THE TASK:
Set down each line of the listing exactly as it reads.

◇ ◇ ◇ ◇ ◇

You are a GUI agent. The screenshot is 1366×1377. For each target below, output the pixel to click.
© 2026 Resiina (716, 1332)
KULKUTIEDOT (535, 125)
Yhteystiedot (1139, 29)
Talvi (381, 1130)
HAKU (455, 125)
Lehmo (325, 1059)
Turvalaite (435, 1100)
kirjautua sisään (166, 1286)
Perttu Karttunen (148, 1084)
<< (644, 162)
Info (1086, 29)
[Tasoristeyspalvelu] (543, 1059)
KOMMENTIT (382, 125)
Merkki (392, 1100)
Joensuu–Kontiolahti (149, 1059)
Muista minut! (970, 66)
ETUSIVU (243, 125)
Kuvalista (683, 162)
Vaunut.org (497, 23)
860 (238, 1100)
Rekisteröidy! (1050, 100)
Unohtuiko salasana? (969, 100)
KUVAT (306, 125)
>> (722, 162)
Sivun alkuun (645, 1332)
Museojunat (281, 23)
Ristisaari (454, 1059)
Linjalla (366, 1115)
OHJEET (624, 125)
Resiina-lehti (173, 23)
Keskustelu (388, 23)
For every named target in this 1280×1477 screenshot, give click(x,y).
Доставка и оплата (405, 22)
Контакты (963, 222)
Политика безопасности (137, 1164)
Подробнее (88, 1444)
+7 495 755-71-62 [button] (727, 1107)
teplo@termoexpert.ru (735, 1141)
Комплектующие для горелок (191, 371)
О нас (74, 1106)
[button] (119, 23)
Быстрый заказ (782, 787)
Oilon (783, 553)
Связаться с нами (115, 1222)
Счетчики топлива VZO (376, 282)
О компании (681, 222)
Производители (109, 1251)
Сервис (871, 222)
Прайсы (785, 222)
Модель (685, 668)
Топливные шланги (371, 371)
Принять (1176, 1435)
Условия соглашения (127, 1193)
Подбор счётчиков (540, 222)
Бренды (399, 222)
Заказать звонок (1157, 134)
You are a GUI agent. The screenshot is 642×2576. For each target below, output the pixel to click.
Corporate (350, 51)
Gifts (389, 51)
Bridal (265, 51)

◇ ◇ ◇ ◇ ◇

RESPONSE TO THE EXERCISE:
You are a GUI agent. The screenshot is 1366×1377. For each target below, output the pixel to click.
© 2026 Resiina (716, 1332)
KULKUTIEDOT (535, 125)
Yhteystiedot (1139, 29)
Talvi (381, 1130)
HAKU (455, 125)
Lehmo (325, 1059)
Turvalaite (435, 1100)
kirjautua sisään (166, 1286)
Perttu Karttunen (148, 1084)
<< (644, 162)
Info (1086, 29)
[Tasoristeyspalvelu] (543, 1059)
KOMMENTIT (382, 125)
Merkki (392, 1100)
Joensuu–Kontiolahti (149, 1059)
Muista minut! (970, 66)
ETUSIVU (243, 125)
Kuvalista (683, 162)
Vaunut.org (497, 23)
860 (238, 1100)
Rekisteröidy! (1050, 100)
Unohtuiko salasana? (969, 100)
KUVAT (306, 125)
>> (722, 162)
Sivun alkuun (645, 1332)
Museojunat (281, 23)
Ristisaari (454, 1059)
Linjalla (366, 1115)
OHJEET (624, 125)
Resiina-lehti (173, 23)
Keskustelu (388, 23)
For every named target in this 1280×1477 screenshot, give click(x,y).
Доставка и оплата (405, 22)
Контакты (963, 222)
Политика безопасности (137, 1164)
Подробнее (88, 1444)
+7 495 755-71-62 [button] (727, 1107)
teplo@termoexpert.ru (735, 1141)
Комплектующие для горелок (191, 371)
О нас (74, 1106)
[button] (119, 23)
Быстрый заказ (782, 787)
Oilon (783, 553)
Связаться с нами (115, 1222)
Счетчики топлива VZO (376, 282)
О компании (681, 222)
Производители (109, 1251)
Сервис (871, 222)
Прайсы (785, 222)
Модель (685, 668)
Топливные шланги (371, 371)
Принять (1176, 1435)
Условия соглашения (127, 1193)
Подбор счётчиков (540, 222)
Бренды (399, 222)
Заказать звонок (1157, 134)
You are a GUI agent. The screenshot is 642×2576. For each target below, output the pixel to click.
Corporate (350, 51)
Gifts (389, 51)
Bridal (265, 51)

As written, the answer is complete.